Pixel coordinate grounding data

----

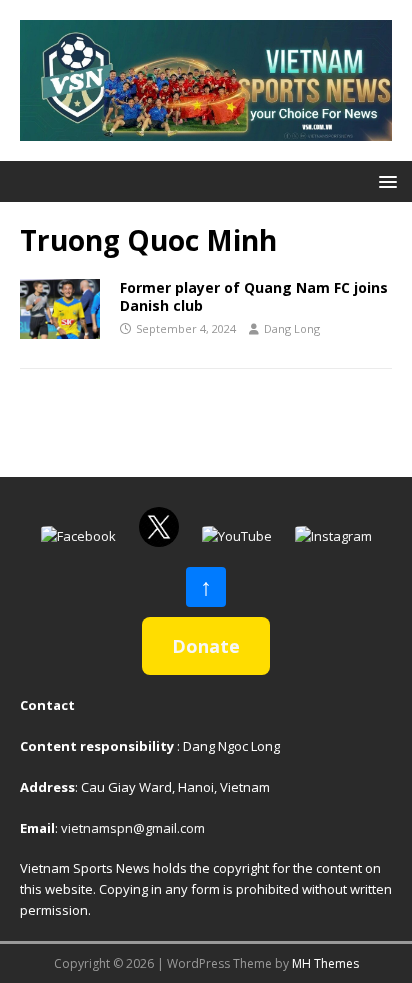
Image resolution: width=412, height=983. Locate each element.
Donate (206, 646)
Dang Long (292, 328)
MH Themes (325, 963)
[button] (384, 180)
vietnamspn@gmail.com (133, 828)
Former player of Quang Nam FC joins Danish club (254, 296)
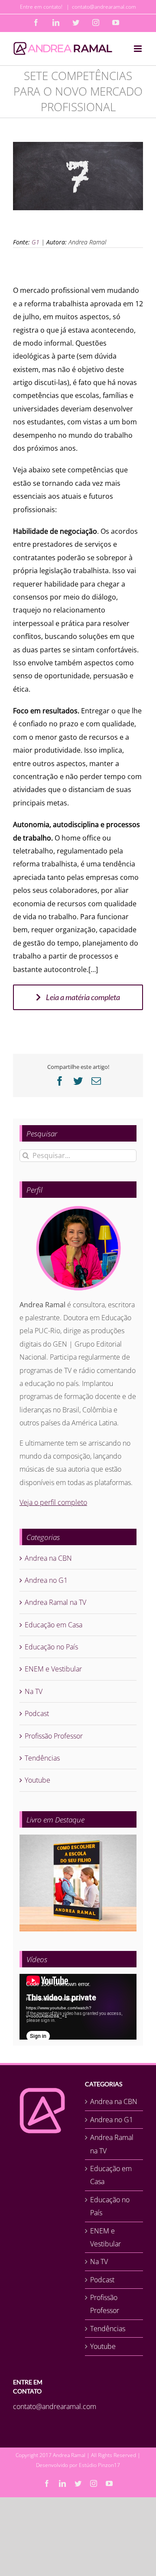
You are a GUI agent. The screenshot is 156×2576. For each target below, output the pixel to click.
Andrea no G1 (46, 1580)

----

YOUR OBJECTIVE
From the records given above, reproduce all text exactly and exclude each picture.

RESPONSE TO THIS TASK
Image resolution: width=412, height=983. Locate each element.
Donate (206, 646)
Dang Long (292, 328)
MH Themes (325, 963)
[button] (384, 180)
vietnamspn@gmail.com (133, 828)
Former player of Quang Nam FC joins Danish club (254, 296)
You are a GUI agent. The screenshot is 156×2576. For each target below, output the pixel to click.
Andrea no G1 (46, 1580)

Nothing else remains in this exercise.